記者会見・インタビュー
2011年6月13日に行われた、NHKスペシャル「未解決事件」の記者会見。
実在する読売新聞の記者を演じた上川隆也さんが、ドラマや事件についての想いなどを語りました。
すべてが本当であるということですね。どのディティールをとって見ても「真実」から作り上げたドラマである。その重みはワンカットワンカット感じながら演じておりました。同時に、事件発生から27年たった今、お伝えできることが新たにあるという驚き、それを役者としてお伝えできるという喜びというようなことも感じながら演じさせていただきました。とにかく見ごたえのある作品になっていると思いますので、しかも予定していた時間より随分と増量されてお得サイズになっていますので(笑)、どうぞ最後まで楽しんでいただければと思います。どうぞよろしくお願い致します。上川隆也
    interview
実際の「グリコ・森永事件」への印象や思い出と、具体的に演じる喜びについて教えてください。
あくまで一般人の域を出ていなかった当時の僕にとっては「どえらい事件」であったと同時に、目が離せない事件だったと記憶しています。劇中で加藤記者が告白しているように1つ1つの挑戦状にとってみても、言葉は悪いですが、「読み応え」があるんですよね。ですから当時も、「この事件は次にどういう風な展開を見せるんだろう」という思いにかられたことも覚えていますし、自分自身今までにない目で新聞を眺めていた、そんな日々だったと思います。
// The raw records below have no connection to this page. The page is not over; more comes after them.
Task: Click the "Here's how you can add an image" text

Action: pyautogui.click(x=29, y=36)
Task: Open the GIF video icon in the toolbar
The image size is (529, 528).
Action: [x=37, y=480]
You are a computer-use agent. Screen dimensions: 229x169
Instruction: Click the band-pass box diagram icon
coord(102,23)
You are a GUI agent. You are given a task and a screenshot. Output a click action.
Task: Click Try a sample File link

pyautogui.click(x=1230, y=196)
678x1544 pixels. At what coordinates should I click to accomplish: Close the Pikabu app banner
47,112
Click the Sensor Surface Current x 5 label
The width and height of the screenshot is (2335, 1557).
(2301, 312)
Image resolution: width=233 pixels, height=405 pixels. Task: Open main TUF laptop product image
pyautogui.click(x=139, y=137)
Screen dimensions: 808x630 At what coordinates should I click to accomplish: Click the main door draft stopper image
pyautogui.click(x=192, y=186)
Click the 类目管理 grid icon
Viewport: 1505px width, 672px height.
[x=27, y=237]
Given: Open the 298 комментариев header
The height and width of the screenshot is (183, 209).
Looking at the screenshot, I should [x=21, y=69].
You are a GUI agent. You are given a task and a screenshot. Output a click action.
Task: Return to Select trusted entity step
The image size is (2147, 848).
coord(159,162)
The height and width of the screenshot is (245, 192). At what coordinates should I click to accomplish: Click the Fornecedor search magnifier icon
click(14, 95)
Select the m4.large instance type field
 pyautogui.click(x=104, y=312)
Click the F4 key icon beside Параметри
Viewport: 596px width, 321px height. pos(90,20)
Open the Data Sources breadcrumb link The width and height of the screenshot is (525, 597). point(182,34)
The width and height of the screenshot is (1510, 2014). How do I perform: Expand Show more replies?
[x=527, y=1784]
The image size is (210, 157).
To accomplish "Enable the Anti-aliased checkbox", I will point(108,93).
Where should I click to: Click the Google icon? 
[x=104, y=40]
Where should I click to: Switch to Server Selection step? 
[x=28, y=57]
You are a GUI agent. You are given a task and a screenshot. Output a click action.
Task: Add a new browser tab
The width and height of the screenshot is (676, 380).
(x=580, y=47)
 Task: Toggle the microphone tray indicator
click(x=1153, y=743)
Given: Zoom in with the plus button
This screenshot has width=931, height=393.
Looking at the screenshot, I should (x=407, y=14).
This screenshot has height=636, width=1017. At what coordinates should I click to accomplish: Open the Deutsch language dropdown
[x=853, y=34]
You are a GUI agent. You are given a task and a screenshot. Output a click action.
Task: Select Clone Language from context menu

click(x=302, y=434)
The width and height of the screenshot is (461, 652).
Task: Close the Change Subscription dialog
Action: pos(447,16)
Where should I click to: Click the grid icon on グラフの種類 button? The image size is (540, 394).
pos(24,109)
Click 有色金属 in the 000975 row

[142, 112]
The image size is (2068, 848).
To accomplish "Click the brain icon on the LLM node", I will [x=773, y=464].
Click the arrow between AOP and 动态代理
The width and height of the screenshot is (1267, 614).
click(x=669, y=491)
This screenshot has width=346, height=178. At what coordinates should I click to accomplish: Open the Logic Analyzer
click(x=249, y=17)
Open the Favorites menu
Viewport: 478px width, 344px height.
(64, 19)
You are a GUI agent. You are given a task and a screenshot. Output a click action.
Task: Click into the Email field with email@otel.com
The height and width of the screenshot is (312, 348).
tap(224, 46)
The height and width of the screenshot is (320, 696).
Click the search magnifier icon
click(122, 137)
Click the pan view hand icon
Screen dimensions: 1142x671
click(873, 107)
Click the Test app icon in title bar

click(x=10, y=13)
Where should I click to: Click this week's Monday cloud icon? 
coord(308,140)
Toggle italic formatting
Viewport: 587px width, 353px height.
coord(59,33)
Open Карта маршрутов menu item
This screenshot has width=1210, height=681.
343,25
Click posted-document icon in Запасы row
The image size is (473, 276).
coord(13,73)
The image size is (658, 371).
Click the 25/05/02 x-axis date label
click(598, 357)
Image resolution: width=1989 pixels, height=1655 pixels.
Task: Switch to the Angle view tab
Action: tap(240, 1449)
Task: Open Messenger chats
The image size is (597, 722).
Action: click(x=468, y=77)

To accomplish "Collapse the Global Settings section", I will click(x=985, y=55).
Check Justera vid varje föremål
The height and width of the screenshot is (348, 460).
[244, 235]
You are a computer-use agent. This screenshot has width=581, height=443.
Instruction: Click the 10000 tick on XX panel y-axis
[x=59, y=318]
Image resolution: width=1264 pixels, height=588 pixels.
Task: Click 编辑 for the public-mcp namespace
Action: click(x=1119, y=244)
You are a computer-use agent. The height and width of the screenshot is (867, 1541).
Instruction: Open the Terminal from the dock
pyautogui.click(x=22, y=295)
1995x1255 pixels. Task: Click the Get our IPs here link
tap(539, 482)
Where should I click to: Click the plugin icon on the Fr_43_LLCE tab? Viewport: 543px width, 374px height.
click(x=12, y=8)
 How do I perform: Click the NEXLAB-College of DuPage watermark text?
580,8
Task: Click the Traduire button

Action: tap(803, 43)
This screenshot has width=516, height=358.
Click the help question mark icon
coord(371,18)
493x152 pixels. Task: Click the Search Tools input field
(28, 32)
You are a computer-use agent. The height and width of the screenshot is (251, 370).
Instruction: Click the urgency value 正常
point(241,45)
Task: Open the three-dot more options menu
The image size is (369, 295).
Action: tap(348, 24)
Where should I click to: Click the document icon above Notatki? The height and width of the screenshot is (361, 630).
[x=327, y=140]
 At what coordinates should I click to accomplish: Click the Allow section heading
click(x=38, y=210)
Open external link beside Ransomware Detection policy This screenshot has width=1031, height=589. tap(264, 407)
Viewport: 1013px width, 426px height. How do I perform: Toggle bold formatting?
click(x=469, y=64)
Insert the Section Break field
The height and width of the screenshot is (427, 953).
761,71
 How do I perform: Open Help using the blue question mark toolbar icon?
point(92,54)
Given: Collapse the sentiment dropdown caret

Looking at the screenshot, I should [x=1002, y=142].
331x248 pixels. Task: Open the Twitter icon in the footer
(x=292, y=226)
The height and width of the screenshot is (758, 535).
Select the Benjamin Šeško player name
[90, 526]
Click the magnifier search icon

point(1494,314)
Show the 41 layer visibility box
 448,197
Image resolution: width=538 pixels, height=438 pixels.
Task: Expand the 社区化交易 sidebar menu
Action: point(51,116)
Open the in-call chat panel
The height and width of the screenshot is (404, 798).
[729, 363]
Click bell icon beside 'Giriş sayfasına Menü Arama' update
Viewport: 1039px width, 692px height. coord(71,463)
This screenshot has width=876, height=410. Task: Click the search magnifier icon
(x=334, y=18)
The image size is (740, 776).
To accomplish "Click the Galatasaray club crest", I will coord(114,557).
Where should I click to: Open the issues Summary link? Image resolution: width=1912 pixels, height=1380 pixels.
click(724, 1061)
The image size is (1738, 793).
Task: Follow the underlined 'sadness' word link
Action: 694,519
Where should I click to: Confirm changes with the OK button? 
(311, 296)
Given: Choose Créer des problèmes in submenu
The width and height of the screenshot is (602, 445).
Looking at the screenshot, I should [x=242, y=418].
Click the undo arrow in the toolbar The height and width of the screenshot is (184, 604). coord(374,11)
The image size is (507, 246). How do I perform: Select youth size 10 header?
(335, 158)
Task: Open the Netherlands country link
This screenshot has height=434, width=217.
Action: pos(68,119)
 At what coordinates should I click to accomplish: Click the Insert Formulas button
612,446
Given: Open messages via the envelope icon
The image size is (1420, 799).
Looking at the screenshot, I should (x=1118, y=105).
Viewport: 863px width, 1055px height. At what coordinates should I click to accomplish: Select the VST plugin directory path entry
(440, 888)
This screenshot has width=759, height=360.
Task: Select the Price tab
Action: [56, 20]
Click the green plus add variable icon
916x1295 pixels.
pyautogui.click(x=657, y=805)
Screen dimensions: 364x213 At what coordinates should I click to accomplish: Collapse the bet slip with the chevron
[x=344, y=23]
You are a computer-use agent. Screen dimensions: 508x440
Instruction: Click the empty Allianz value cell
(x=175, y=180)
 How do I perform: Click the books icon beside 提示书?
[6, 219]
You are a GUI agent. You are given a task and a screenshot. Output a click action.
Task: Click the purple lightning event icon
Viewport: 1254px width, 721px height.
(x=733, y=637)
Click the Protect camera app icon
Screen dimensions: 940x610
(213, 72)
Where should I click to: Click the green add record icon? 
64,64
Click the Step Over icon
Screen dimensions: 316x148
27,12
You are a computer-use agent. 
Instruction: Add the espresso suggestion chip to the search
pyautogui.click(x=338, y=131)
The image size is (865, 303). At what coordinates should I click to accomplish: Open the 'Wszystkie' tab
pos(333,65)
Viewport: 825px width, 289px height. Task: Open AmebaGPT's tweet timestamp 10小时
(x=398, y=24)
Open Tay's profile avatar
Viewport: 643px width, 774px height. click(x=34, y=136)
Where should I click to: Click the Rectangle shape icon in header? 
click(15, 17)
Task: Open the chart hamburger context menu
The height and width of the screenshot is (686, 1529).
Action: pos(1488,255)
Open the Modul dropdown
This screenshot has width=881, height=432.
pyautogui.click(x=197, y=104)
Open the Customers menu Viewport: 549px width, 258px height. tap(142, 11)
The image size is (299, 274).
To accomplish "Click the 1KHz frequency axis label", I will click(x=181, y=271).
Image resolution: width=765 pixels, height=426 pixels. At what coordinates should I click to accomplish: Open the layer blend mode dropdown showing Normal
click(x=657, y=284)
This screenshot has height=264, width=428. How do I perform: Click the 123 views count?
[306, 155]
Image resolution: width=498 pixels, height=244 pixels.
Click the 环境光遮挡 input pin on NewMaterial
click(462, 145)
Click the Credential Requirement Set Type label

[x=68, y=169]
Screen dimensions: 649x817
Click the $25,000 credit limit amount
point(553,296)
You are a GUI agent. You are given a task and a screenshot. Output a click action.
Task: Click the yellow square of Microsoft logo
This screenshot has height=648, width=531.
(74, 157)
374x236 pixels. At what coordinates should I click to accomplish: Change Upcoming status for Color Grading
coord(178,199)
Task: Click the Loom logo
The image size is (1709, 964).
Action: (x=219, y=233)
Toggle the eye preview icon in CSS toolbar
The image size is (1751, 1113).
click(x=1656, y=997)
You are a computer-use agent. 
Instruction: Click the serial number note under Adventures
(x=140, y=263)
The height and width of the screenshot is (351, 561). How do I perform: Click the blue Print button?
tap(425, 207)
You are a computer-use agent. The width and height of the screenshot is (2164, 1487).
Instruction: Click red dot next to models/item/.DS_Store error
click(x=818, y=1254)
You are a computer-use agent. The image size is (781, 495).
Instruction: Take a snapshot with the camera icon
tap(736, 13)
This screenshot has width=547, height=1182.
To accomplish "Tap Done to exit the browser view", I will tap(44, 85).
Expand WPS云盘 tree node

自分が事件をあくまで一般市民として目の当たりにしてきたからこそ、こうして今役者になって、演技していること生業としている今、自分がその事件の中に入って追体験できるということはある種役者の特権でしょうし、NHKさんだからこそできる"突っ込んだ"新事実の開示についても、表現として適切かはわかりませんが、誰よりもそれを先に知ることができる、そういった面白みを、脚本を読む段階から体感できましたし、また自分の演技を通じてそれを視聴者にお見せすることができるというのは役者冥利につきますし、とにかく常に興奮しながら現場に臨んでいました。
一番最初に台本を読まれたときに感じたことは?
関西弁なんだ…(笑い)。
加藤記者が関西弁で話されているのを忠実に再現していますので、すべてのセリフが関西弁。ここまでコテコテに関西弁で演じたのは実は僕自身初めてのことでしたので、そこは楽しみでもあったし、1つのハードルだったように思います。
また、報道されていく事件の裏側、報道の内部での葛藤・衝突といったものが、いかにも生々しくて、本当に人と人が汗を流し、口角泡を飛ばしながら、競い合いながら一つの記事を作り上げていく過程や、結果みたいなものをまさに目の当たりにできたんですね。そんな脚本だったものですから、読んでいて高揚しましたし、このドラマに今後どのようなドキュメンタリーが付け加えられて、この作品の全体像となっていくのか。僕もその全貌はまだ知りませんので(笑い)、それすらも楽しみである、そんな脚本でした。
事件を描きながら、人間ドラマ的な要素が魅力的だと思うのですが、
夜回りのシーンとか、毎日新聞の記者との競争などありますが、特に印象に残ったシーンはどこですか?
まさに今おっしゃたことに要約されてしまうのかな、と思います。
加藤さんをはじめ、記者の皆さんは事件と戦いながら、横並びでも戦っているんですよね。その本来の姿を、このドラマでは赤裸々に描いていますし、オブラートにも包んでいないんですね。我々演じる読売の記者たちが、とあるミステイクからいわゆる記者クラブのボックスを閉鎖されてしまったときの、他社の記者の冷やかな目。扉に釘を打ちつけなければならないシーンでの他社の反応などは、とてもリアルだと思うんですね。そこは甘っちょろい感傷などが介入する場ではなかった…。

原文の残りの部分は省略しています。